Diversity: Is your team smarter than its smartest member?
In Shane Snow’s Big Think+ video, “Harness Your Team’s Mental Toolkit,” he begins by asserting that “two heads are better than one” is a lie. Also — and as long as he’s throwing cold water on things — he claims that the synergy we’ve been led to believe inevitably emerges in collaborations is just a bunch of hooey. Snow is a co-founder and Chief Creative Officer of Contently, and he’s not kidding. He’s also not just being negative. In his video he explains how two or more heads can be better than one. In fact, much better if the people involved come from different backgrounds. It just doesn’t happen automatically. It’s about leveraging the different perspectives and heuristics that a diverse collection of individuals can bring to the table. He offers a peek at the mechanics of realizing one aspect of diversity’s promise.
Perspective
Snow defines “perspective” here as “the way you catalog the world in your own internal language.” It’s how you look at things. He explains that your perspective can be determined by a lot of things. Among these are race and ethnicity, because, as he puts it, “when we look different, people treat us different.” This treatment affects how we understand the world.

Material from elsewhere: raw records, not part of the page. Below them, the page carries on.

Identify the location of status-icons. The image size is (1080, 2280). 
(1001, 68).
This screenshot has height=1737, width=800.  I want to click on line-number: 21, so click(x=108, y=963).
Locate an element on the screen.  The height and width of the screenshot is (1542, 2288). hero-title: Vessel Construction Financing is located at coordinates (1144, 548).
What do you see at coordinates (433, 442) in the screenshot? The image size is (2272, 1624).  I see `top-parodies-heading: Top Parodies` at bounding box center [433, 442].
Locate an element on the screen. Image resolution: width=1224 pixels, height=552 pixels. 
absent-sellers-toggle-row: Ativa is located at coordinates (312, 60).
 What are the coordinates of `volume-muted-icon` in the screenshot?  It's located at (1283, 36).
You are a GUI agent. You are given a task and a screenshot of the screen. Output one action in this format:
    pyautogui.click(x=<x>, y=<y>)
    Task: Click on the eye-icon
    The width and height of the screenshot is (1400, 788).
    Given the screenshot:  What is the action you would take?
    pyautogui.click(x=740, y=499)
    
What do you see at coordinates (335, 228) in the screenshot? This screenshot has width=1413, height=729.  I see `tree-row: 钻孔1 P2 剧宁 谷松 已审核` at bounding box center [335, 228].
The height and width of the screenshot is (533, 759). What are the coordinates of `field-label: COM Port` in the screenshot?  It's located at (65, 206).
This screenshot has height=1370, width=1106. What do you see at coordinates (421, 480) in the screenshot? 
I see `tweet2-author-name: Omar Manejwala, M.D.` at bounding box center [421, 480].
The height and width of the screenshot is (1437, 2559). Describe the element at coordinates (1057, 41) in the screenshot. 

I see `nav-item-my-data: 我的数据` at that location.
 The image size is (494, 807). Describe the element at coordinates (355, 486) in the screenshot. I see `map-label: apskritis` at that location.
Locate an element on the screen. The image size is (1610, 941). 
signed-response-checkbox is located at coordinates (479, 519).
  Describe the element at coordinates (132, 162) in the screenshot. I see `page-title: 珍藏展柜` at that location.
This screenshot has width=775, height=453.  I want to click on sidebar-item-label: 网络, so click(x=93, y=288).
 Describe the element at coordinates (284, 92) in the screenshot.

Our physical attributes may be another factor: Someone who experiences the world seated in a wheelchair has a very different view than someone who’s unusually tall, for example. Likewise, individuals who grow up in different periods have different experiences and are likely to see things from a different angle than those of another generation.
Heuristic
Your heuristic is your set of strategies or “rules of thumb” for dealing with the world. These also vary from person to person. What’s fairly universal is that the strategies you’re likely to deploy going forward are likely to be those that were successful for you in the past. That assessment, of course, is based on your experiences as your perspective has interpreted them.
Reaching the best solution together
To illustrate how to take advantage of multiple individuals’ perspectives and heuristics, Snow uses an animation of several people collaboratively seeking the highest peak in a mountain range.
Depending on where one starts, one has a particular view of the mountain range. A person starting somewhere else has a different perspective. The more people with different points of view you add, the more complete a picture of the mountain range you have to work from. This is one compelling advantage of diversity: The ability to see from multiple angles leads to a fuller understanding of a problem.
Where diversity makes things really exciting, though, is the addition of the heuristic each individual brings. Though there’s no guarantee that differing perspectives necessarily lead to different strategies, they often do. In collaboration, then, diversity leads to an expanded set of strategies for success.
Taken together, diverse perspectives plus diverse heuristics clearly offers the people involved a great deal of problem-solving power none of them would have by themselves. The key is to make sure everyone feels involved, and that their contribution is not only welcomed, but required. “This,” teaches Snow, “is how a group of people can become smarter than its smartest member.”